## 作業一覧
**a.** 文書抜粋によれば、勇者ユーリのパーティの中で結婚したのはどの二人ですか。
**b.** 文書抜粋から、「伝説の勇者の婚活 1 (ジャンプコミックスDIGITAL)」で始まり「花嫁候補を募った所、数え切れいない人数の女性がやってくる。」で終わる部分を一字一句変えずに抜き出して返してください。

## 文書抜粋
たまごまごごはん

たまごまごのたまごなひとことメモ

肩書に憧れられるのと、素の自分を愛されるのは違う『伝説の勇者の婚活』

伝説の勇者の婚活 1 (ジャンプコミックスDIGITAL)
伝説の勇者の婚活 2 (ジャンプコミックスDIGITAL)

伝説の勇者の婚活 3 (ジャンプコミックスDIGITAL)


ゲーム的描写も交えつつの、純ファンタジー。
魔王を倒した後の世界の話。
 
勇者ユーリたち一行は、魔王を倒して世界に平和をもたらした。
その後、パーティの中の戦士と僧侶が結婚。
冷静すぎて感情の起伏がほとんどない彼は、二人が嬉しそうにしているのを見て「愛すべき人に出会いたい。そして……その人と一緒になってみたい」とはじめて考えた。
花嫁候補を募った所、数え切れいない人数の女性がやってくる。
 
肩書にあこがれているのか、それともユーリ本人を好きになってくれたのかは、全く別物。
そもそも「勇者」は血筋であって、職業じゃない。「戦国武将の子孫」「すごーい!」みたいな感じ。

データセットの項目
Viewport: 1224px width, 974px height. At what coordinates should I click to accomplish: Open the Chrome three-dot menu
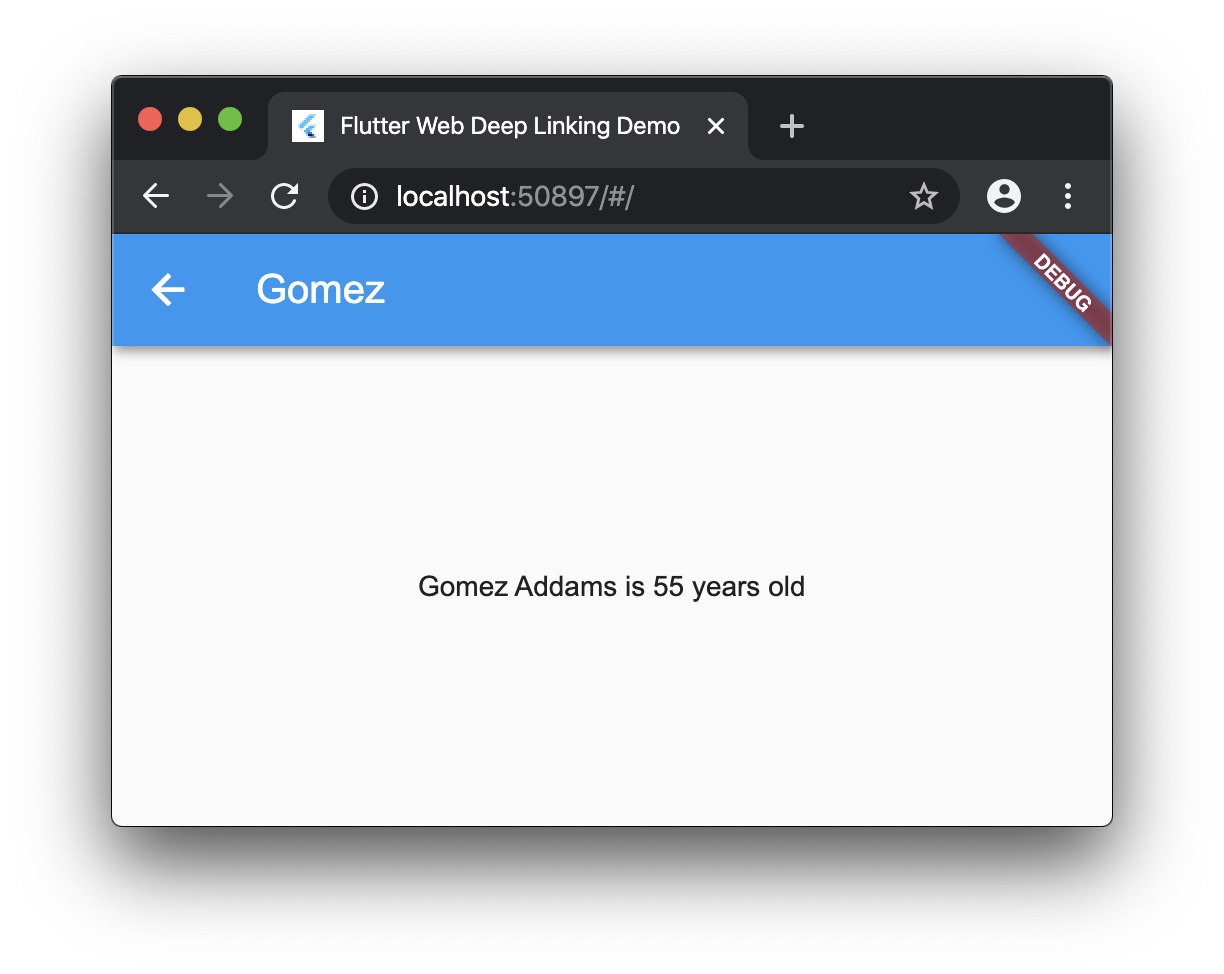coord(1068,196)
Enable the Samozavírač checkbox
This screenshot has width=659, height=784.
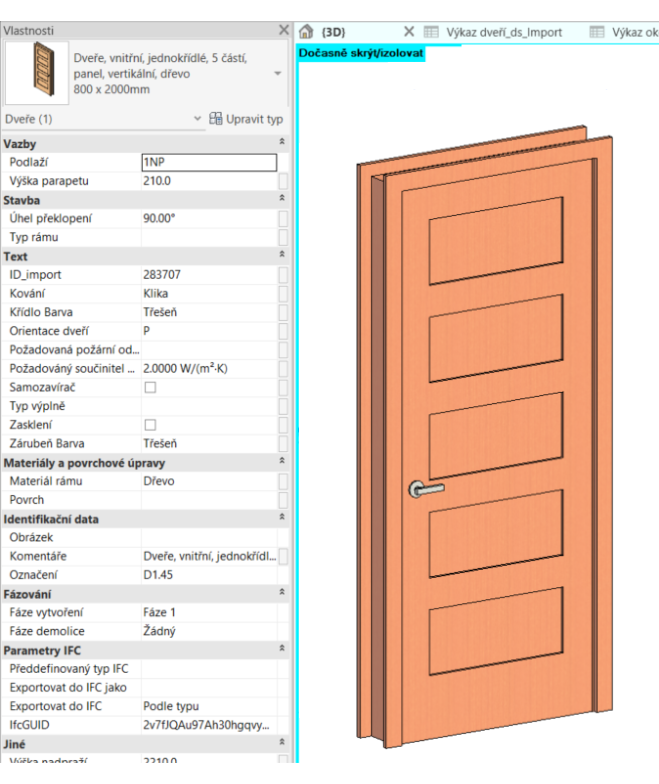pos(150,387)
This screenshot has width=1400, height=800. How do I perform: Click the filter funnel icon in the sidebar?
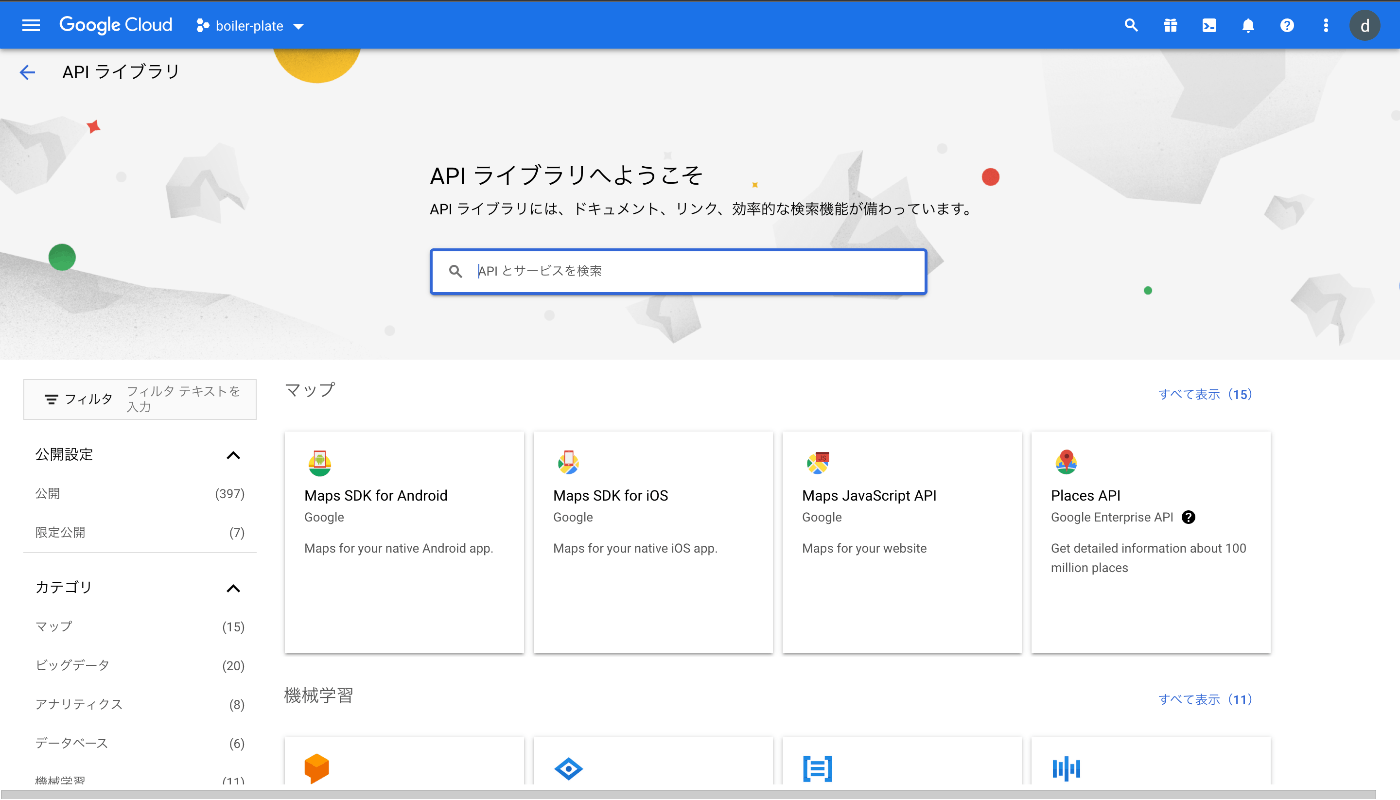pos(51,399)
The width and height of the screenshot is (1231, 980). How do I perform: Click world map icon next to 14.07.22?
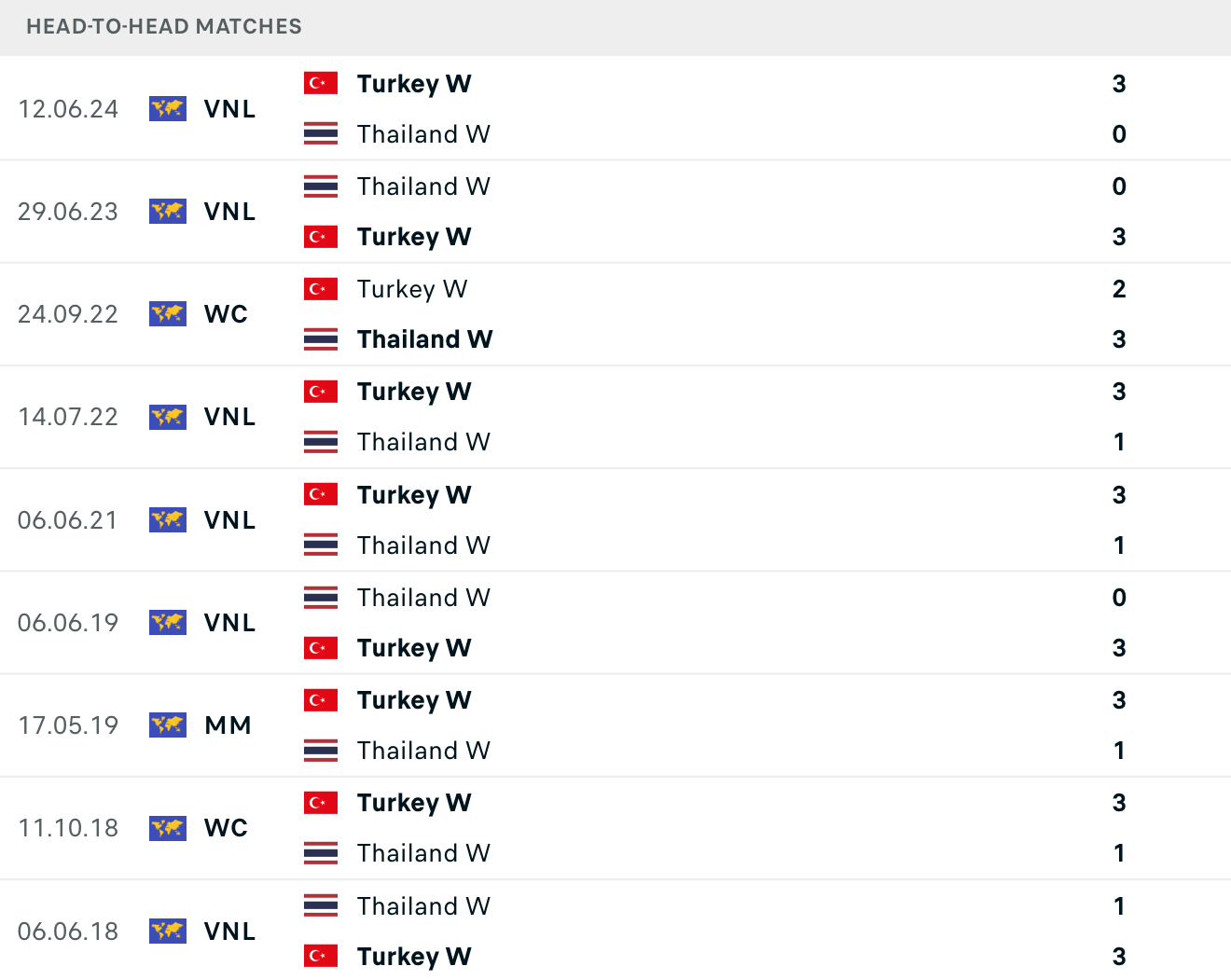168,417
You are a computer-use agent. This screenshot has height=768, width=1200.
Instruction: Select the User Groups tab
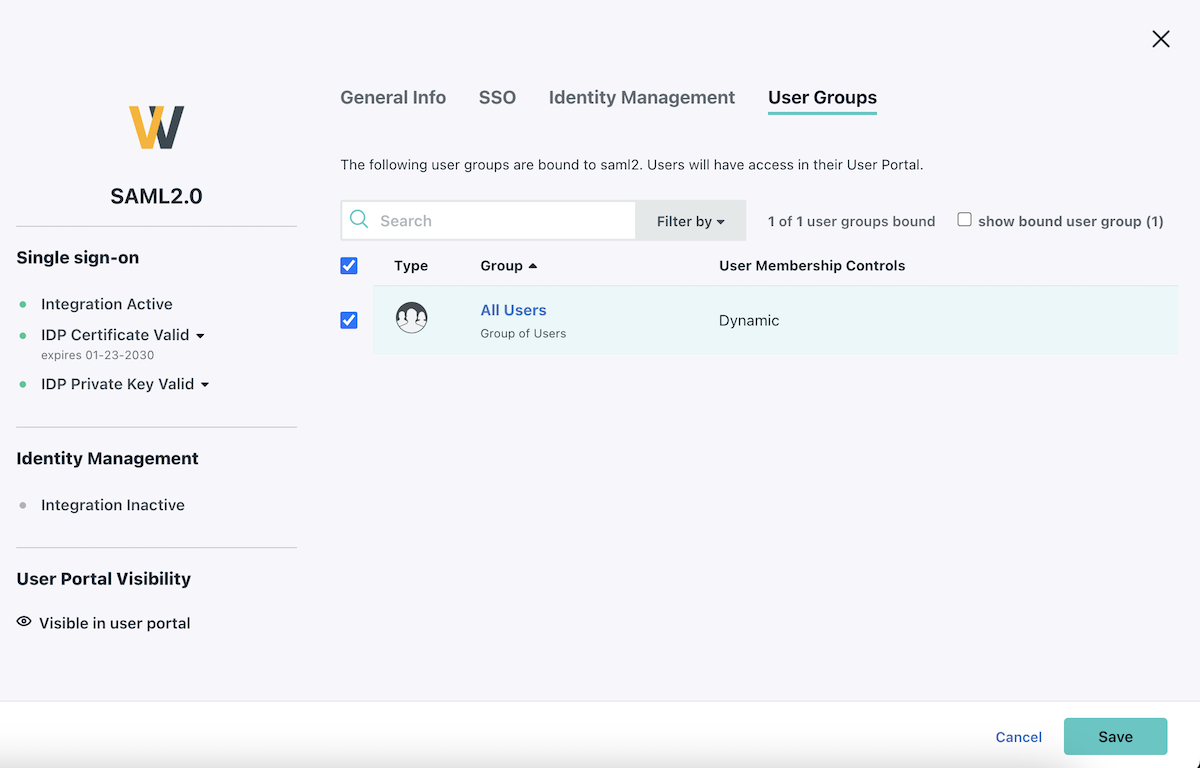[x=822, y=97]
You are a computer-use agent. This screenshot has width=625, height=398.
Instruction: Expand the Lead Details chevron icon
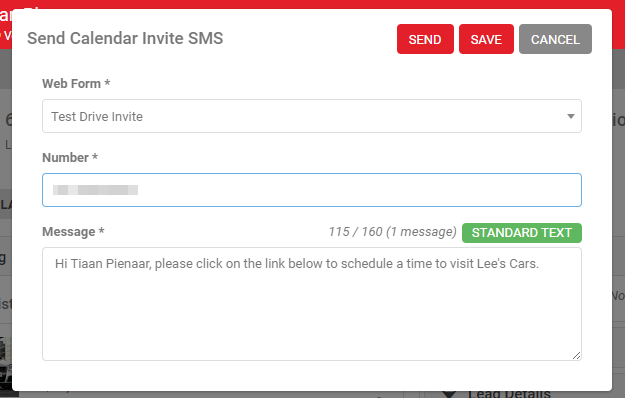449,394
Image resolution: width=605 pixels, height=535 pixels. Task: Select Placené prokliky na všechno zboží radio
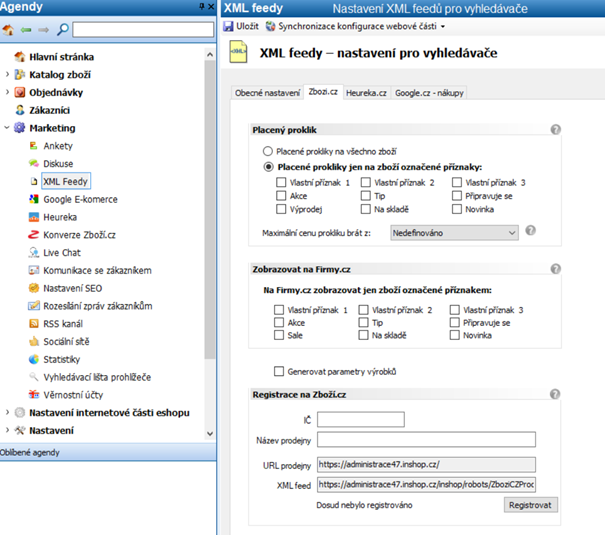(268, 151)
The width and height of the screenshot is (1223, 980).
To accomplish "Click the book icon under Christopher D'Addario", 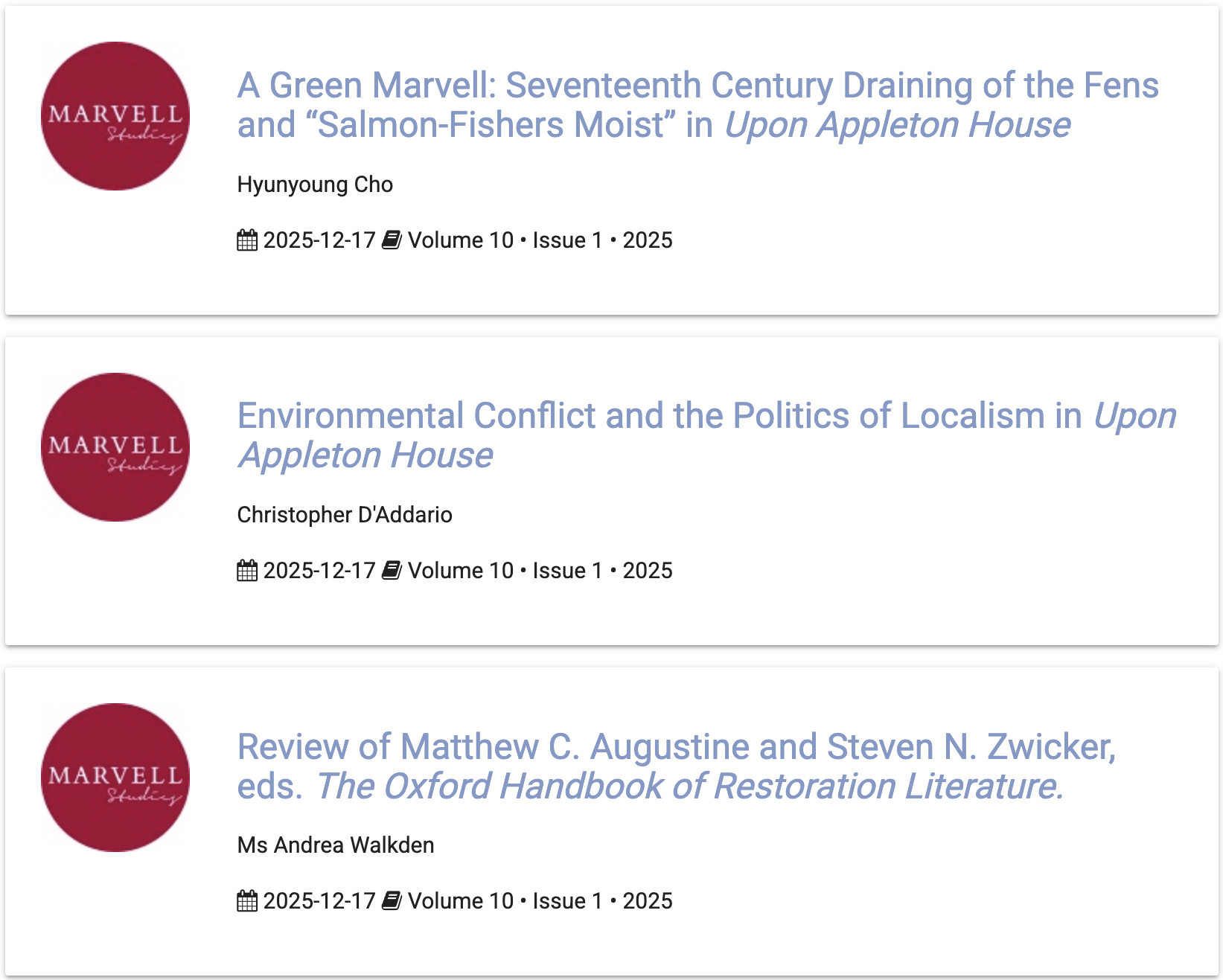I will 392,571.

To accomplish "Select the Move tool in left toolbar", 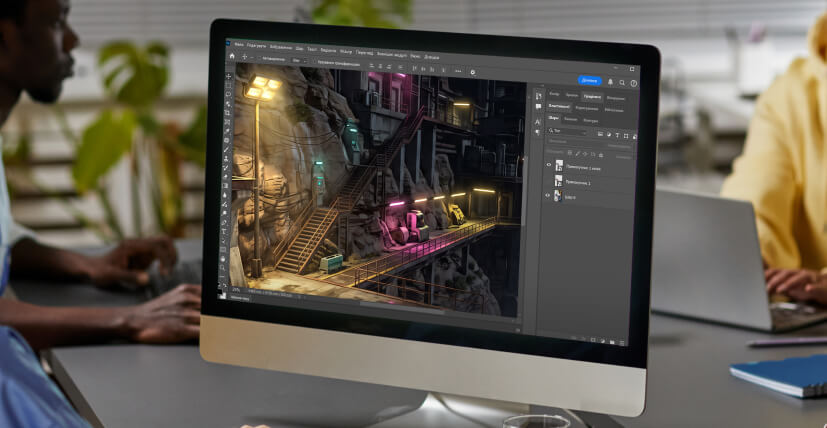I will 228,76.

## 解答例
**a.** 戦士と僧侶です。

**b.**
伝説の勇者の婚活 1 (ジャンプコミックスDIGITAL)
伝説の勇者の婚活 2 (ジャンプコミックスDIGITAL)

伝説の勇者の婚活 3 (ジャンプコミックスDIGITAL)


ゲーム的描写も交えつつの、純ファンタジー。
魔王を倒した後の世界の話。
 
勇者ユーリたち一行は、魔王を倒して世界に平和をもたらした。
その後、パーティの中の戦士と僧侶が結婚。
冷静すぎて感情の起伏がほとんどない彼は、二人が嬉しそうにしているのを見て「愛すべき人に出会いたい。そして……その人と一緒になってみたい」とはじめて考えた。
花嫁候補を募った所、数え切れいない人数の女性がやってくる。